The case for action is not that Luxury Vinyl Plank flooring is, on the individual installation, catastrophic. It is that the product is installed at the scale of tens of millions of American homes, that its chemistry carries a documented pediatric respiratory signal, that its manufacturing chain produces well‑characterized carcinogenic releases in defined communities, and that the structural conditions historically required to produce a public‑health reckoning — population scale, evidence base, regulatory inertia, industry consolidation — are all currently in place. The arc is identifiable. The timeline is establishable. The interventions are available. The decision is whether to take them now, while the harm is partially preventable, or in 2045, when the historical record will show that the warnings were available in 2026 and were not acted upon.

Aletheia Solutions will continue to report on this investigation as the EPA risk evaluation matures, as state and federal litigation develops, and as the substitute material market responds.

File 08 · Brand LedgerConsumer brands · health first · durability · disclosure · worldwide
08

The Brand Ledger

Every consumer LVP brand resolves to the same PVC chemistry. What separates them is what they disclose, what they certify, and what they leave unsaid. Graded on verifiable evidence — health first.

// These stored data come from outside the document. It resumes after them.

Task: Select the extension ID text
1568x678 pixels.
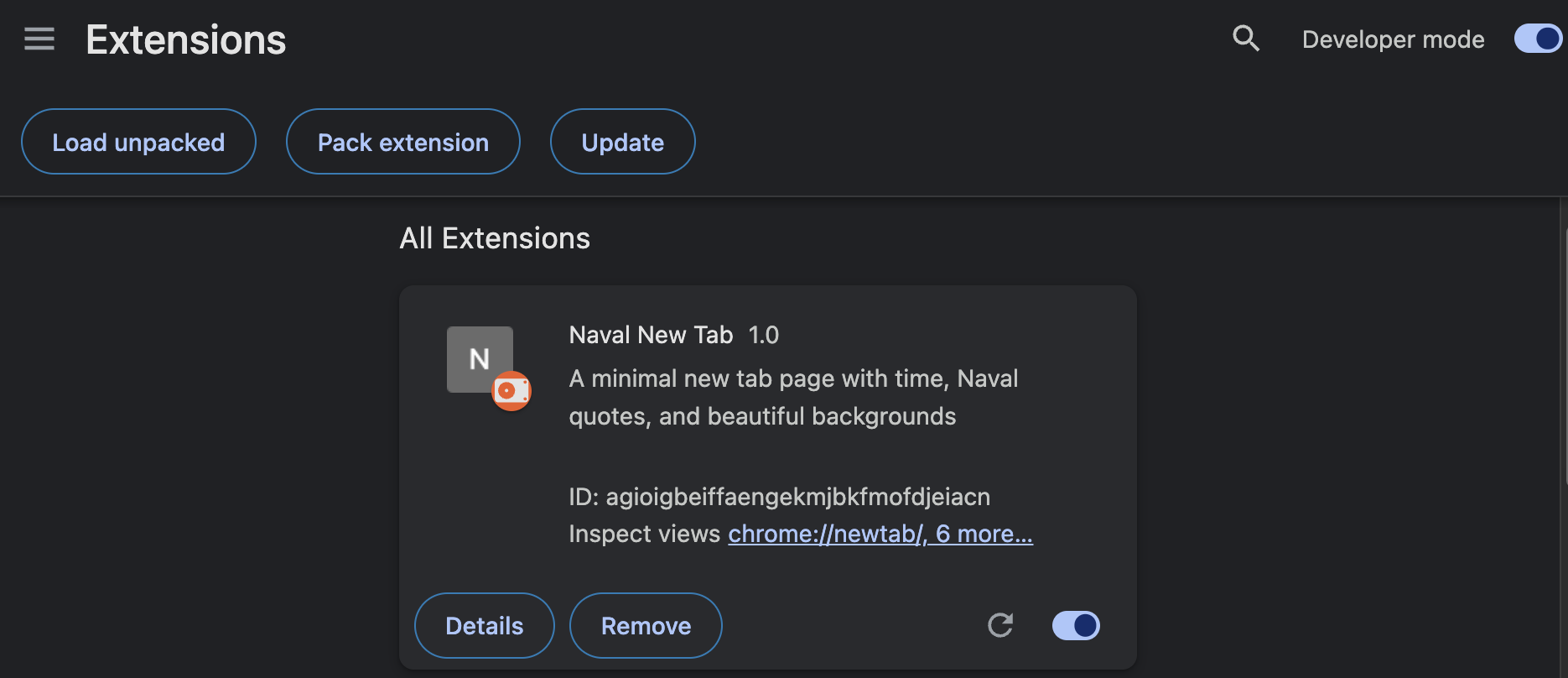Action: tap(780, 497)
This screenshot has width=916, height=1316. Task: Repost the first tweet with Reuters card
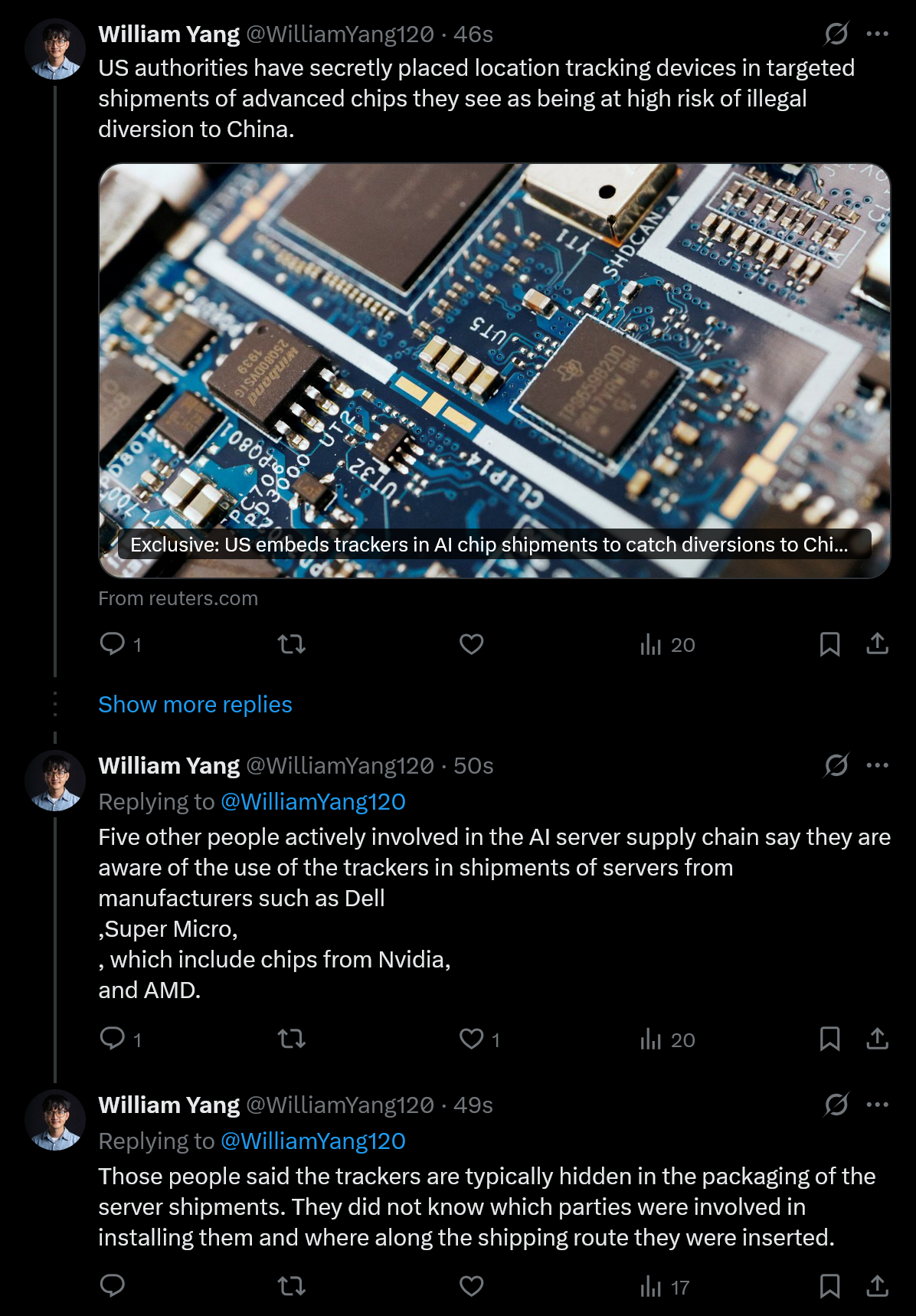[x=291, y=644]
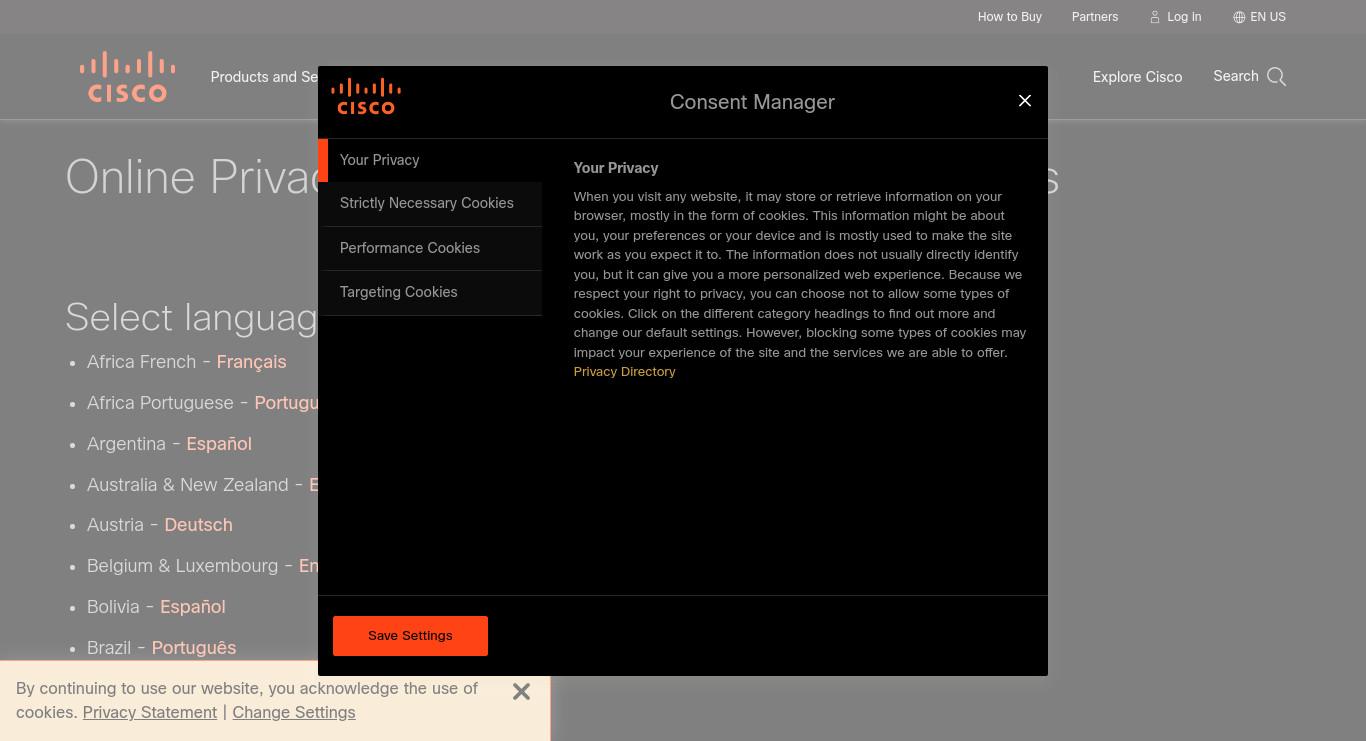Go to the Partners page
The width and height of the screenshot is (1366, 741).
coord(1095,17)
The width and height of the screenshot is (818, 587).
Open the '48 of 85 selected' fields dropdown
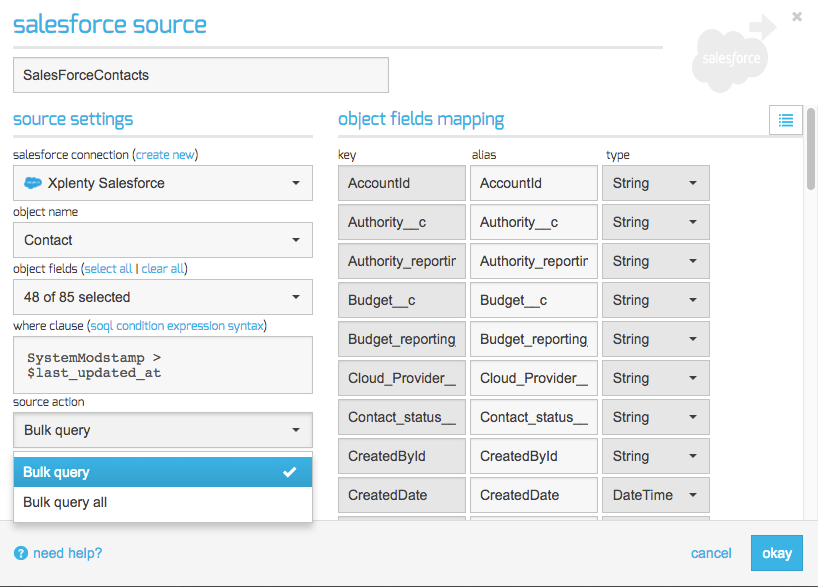coord(163,297)
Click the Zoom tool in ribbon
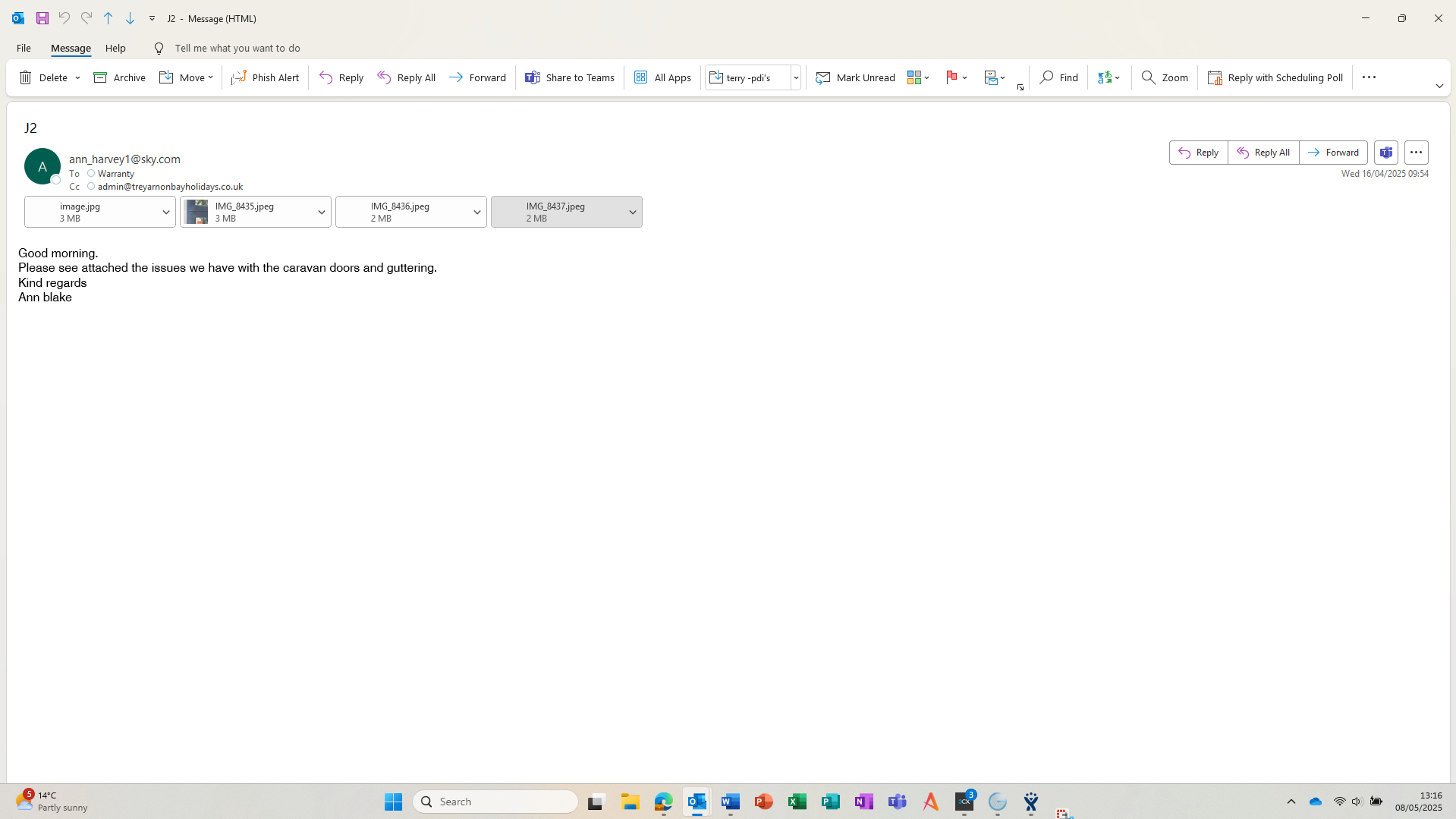The height and width of the screenshot is (819, 1456). pyautogui.click(x=1165, y=77)
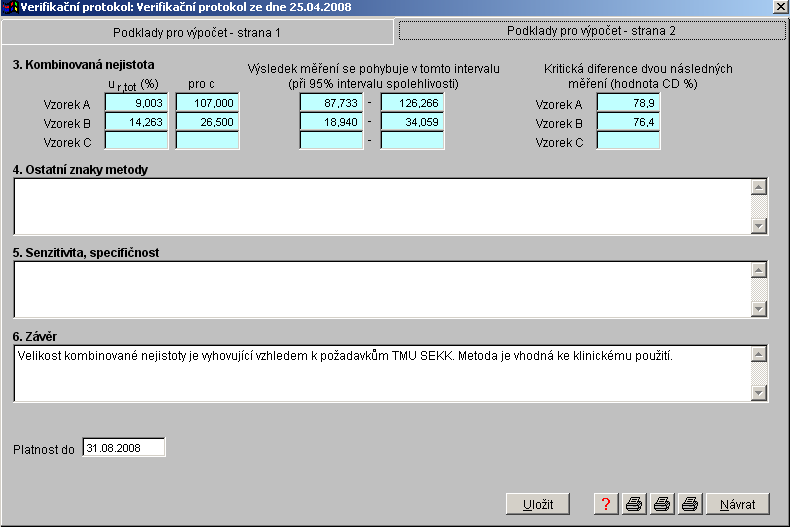The image size is (790, 527).
Task: Click inside the Závěr conclusion text area
Action: pos(382,374)
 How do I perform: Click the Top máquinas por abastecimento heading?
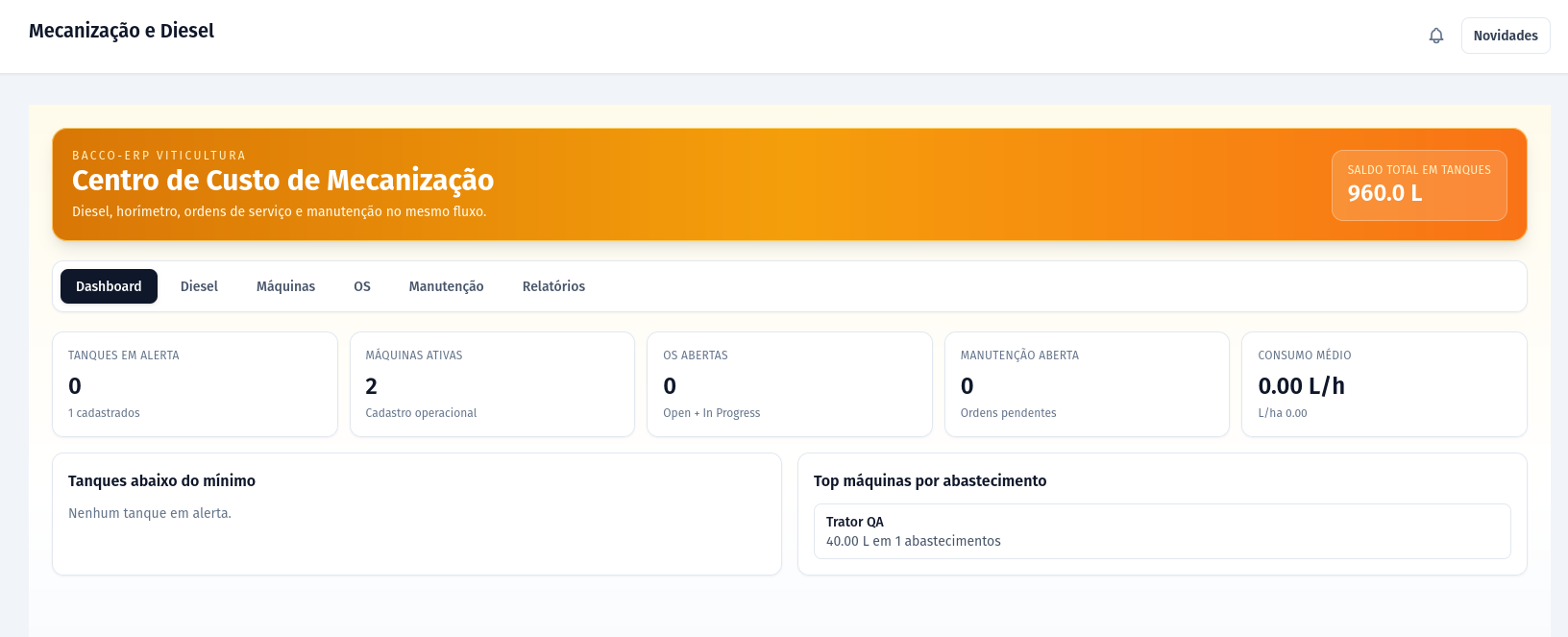click(929, 480)

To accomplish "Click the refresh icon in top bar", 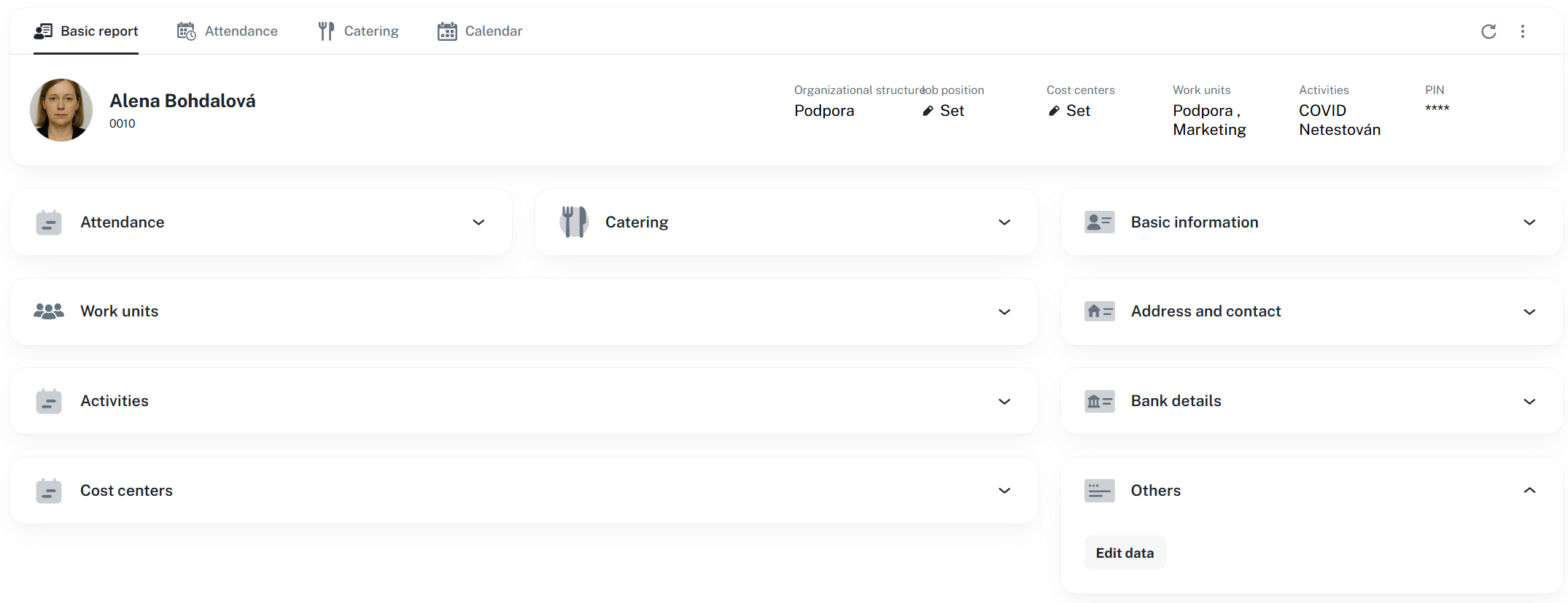I will pos(1489,31).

A note on method, because it determines what this ledger can honestly say. There is no brand of luxury vinyl plank that escapes the vinyl chloride / PVC chain documented in Files 01–05. The base polymer is identical across the category. Therefore a brand cannot be graded "healthy" or "unhealthy" in absolute terms — only more or less disclosed, more or less certified, more or less verifiable. The single axis on which consumer-facing health signal actually exists is third-party emissions certification and plasticizer disclosure: FloorScore, GREENGUARD Gold, and explicit phthalate-free formulation. Everything below is graded on that axis. Where a brand publishes no verifiable data, this ledger records "Not disclosed" — not a fabricated grade. Absence of evidence is reported as absence of evidence.

The Certification Hierarchy · Read This First

FloorScore (developed by the flooring industry, SCS Global) tests VOC emissions against California Section 01350. It is a minimum-compliance benchmark — it certifies the floor is not a high emitter. GREENGUARD Gold (UL) applies stricter chemical limits suited to schools and healthcare. Neither certification tests for phthalates or heavy metals — both are VOC-emissions standards only. A FloorScore label does not mean phthalate-free. "Phthalate-free" is a separate manufacturer claim, rarely third-party audited at the consumer level. The strongest verifiable position a brand can hold is all three: FloorScore + GREENGUARD Gold + documented phthalate-free. Most cannot show all three.

Worldwide regulatory backdrop. The disclosure gap this ledger measures exists because the regulatory floor varies by jurisdiction. In the European Union, REACH restricts DEHP, BBP, DBP and DIBP to ≤0.1% by weight in any consumer article or indoor material — a hard legal limit that does not exist at the U.S. federal level. The EU has also fought a multi-year battle to block recycled PVC containing legacy DEHP from re-entering flooring. In the United States, federal restriction depends on the EPA TSCA vinyl chloride evaluation (File 06) and state action (California Prop 65). In Asia — China, Vietnam, South Korea, origin of ~80% of U.S. supply — consumer chemical regulation is substantially weaker than either baseline. A brand's true exposure profile therefore depends heavily on where the plank was actually manufactured, which most consumer brands do not disclose.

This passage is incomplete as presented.